After the hostel breakfast, I stood on the tropical grass lawn smoking the first fag of the day and mulled things over. For the past three days I had been pedalling my electric power-assisted bike up and down Rwanda’s green hills. I was bruised from falls, physically and mentally tired, and prone, as I always am in Africa, to mood swings.
Today I was not depressed exactly but overwhelmed with pessimism. Now, after breakfast, for example, the conviction struck me that before my mother died I thought I knew everything, and since her death I’ve realised that I don’t know anything. Lying on the grass a few yards away was a football. I walked up and sliced it with the outside-edge of my foot in a satisfying curve into the fauvist shrubbery.
The rest of the peloton had risen early to visit the highland mountain gorillas. The Virunga national-park permit has recently doubled in price and the Slow Cyclist adventure travel company was quite reasonably unwilling to stump up $1,500 for the travel journalist appendage to go too, and I couldn’t afford to pay for one myself. They kindly offered golden monkeys or riverine birds as alternatives, but frankly a quiet day spent licking my wounds and recruiting my strength by a wood fire in a deserted hostel lounge felt to me like hitting the jackpot. In any case I’d witnessed and been quickly bored by the gorillas’ ruminative inanition years before, in Congo.

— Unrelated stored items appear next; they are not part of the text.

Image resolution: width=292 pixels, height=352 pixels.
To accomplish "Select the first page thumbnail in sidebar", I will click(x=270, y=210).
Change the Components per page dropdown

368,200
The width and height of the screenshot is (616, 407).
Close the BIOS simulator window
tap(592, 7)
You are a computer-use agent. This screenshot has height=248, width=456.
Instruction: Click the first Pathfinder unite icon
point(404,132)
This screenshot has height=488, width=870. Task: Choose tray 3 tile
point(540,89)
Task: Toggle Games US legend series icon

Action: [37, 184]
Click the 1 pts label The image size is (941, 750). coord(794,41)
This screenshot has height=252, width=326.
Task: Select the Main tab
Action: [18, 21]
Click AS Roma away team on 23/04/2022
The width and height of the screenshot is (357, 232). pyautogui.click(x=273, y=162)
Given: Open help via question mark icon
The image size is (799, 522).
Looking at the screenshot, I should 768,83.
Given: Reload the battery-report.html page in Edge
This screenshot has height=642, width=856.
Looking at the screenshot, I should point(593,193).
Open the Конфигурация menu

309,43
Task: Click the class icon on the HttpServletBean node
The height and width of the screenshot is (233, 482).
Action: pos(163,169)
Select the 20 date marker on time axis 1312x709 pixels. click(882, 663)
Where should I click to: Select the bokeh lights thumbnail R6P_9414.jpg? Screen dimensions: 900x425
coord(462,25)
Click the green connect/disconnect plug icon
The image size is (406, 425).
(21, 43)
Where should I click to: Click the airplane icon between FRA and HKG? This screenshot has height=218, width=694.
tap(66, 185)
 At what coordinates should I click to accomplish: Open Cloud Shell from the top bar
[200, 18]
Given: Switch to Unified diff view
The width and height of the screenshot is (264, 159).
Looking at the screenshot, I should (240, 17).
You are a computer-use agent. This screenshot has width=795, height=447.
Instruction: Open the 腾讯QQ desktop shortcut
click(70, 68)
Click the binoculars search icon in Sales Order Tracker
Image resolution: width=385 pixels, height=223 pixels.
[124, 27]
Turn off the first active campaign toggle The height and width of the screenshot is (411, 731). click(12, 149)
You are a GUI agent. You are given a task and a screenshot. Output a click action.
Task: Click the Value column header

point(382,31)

Alberto the hostel owner was not about yet. Typical of remoter backpackers’ hostels, his was frequented by local intellectuals. Last night four of them, plus Alberto, were ranged along the window seat debating passionately in Italian. What about I don’t know. My lower middle-class inferiority complex presumed an acutely intelligent cut and thrust in dispute of some arcane point of political philosophy.